Toutefois, lors de Tir, il peut y avoir des inconvénients. C’est pourquoi on doit s’éloigner le plus vite que possible. A l’usine, il y a des machines pour la transformation des matériaux tels que les caillasses, etc. il y a aussi une balance qu’on appelle Pont bascule. Le Pont bascule évalue le poids des véhicules d’aller et retour, c’est-à-dire lorsqu’un véhicule entre pour la tare, et quand il sort pour le poids brut. En sachant le poids brut, il suffit d’en déduire la tare pour avoir enfin le poids net. Les poids de 10-70Kg sont considérés comme 5OKg pour le Pont bascule, à partir de 80Kg comme 100Kg. Tout ça, c’est affiché sur un appareil qu’on appelle clavier numérique. Le rôle de l’informaticien est de noter le n° matricule de chaque véhicule entrant (pour en identifier prochainement la tare sans passer par le Pont bascule), la tare (poids de véhicule vide), le poids brut (poids des matériaux ainsi que la tare), le poids net (en déduisant de poids brut la tare).

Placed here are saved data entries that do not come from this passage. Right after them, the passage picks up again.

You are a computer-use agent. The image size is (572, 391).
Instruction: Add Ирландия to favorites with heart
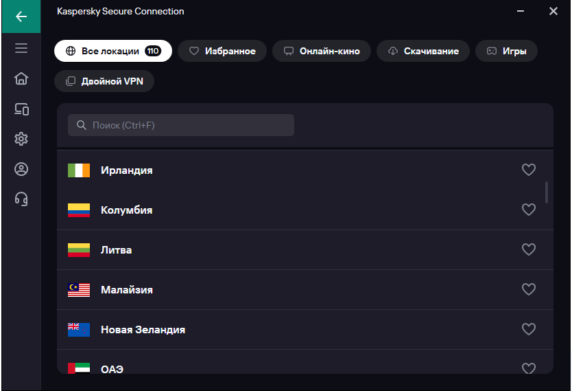(529, 170)
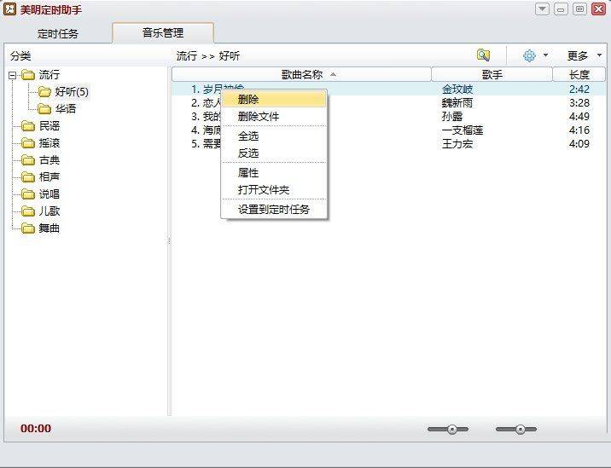Click the settings gear icon
The width and height of the screenshot is (611, 468).
pyautogui.click(x=529, y=55)
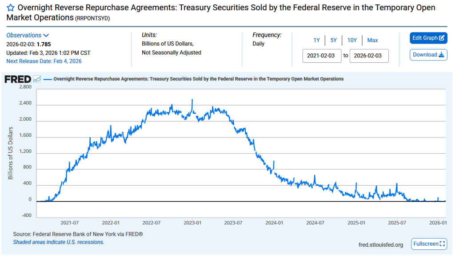Image resolution: width=455 pixels, height=257 pixels.
Task: Click the favorite star icon beside title
Action: 11,8
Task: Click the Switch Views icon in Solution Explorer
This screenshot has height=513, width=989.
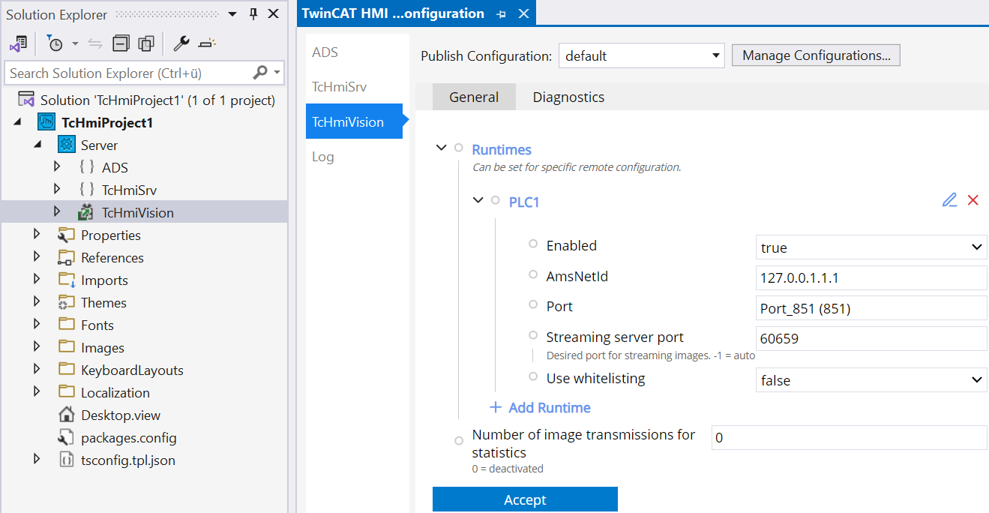Action: (18, 44)
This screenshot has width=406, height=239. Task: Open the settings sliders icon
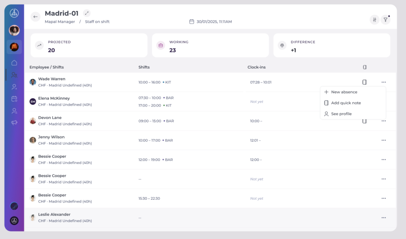tap(374, 19)
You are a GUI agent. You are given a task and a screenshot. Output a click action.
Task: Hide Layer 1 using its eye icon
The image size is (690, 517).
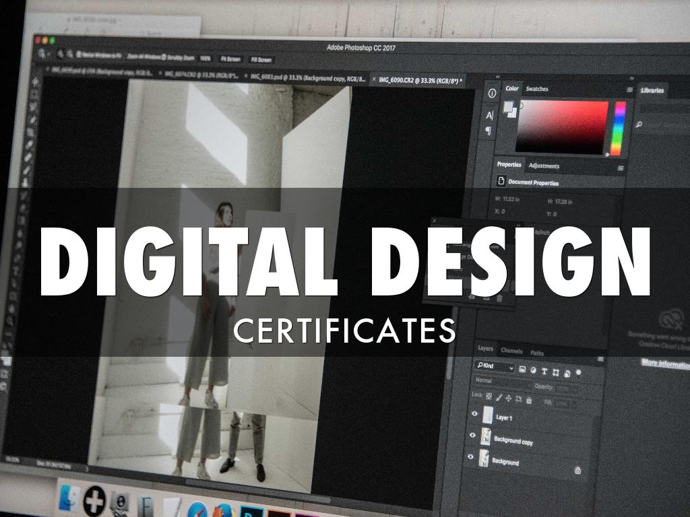[x=474, y=414]
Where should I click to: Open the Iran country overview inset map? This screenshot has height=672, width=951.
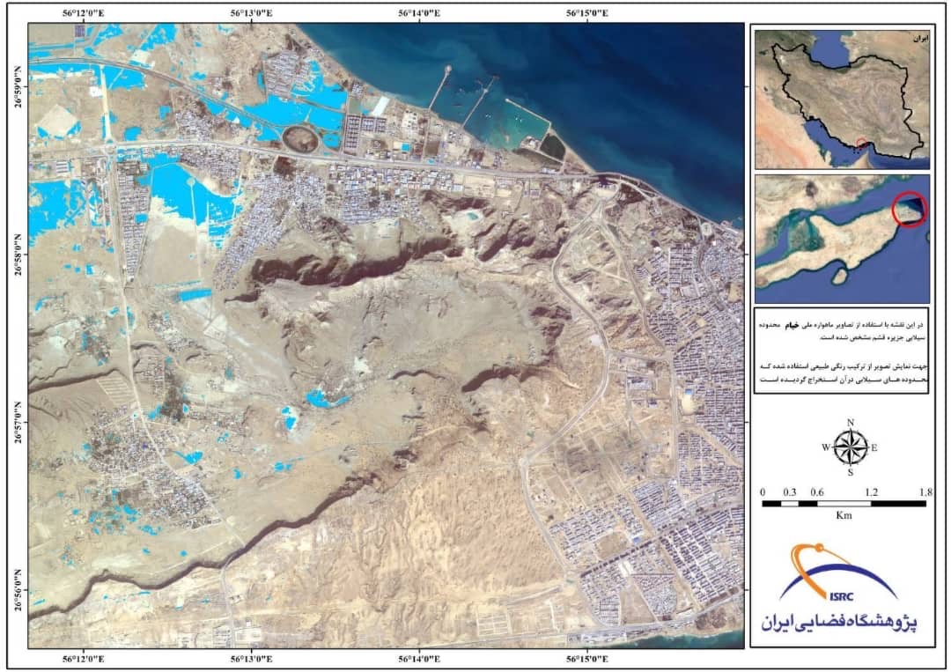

M’enfin, la mécanique des sols et la mécanique des roches font partie de la géologie appliquée. Mais la mécanique des sols est plus avantagée que celle des roches. C’est parce que la mécanique des sols se préoccupe non seulement des terrains meubles, mais aussi et surtout des conditions de fondation pour les ouvrages souterrains, tandis que la mécanique des roches ne s’intéresse qu’aux terrains consolidés. D’où, l’ingénieur en mécanique des sols n’est pas forcément l’ingénieur en mécanique des roches. En sus, les roches se trouvent dans les sols. Autrement dit : « L’ingénieur géologue n’est pas forcément l’ingénieur pétrolier ». Car, l’ingénieur géologue peut très bien extraire du pétrole, mais l’ingénieur pétrolier peut difficilement extraire des mines.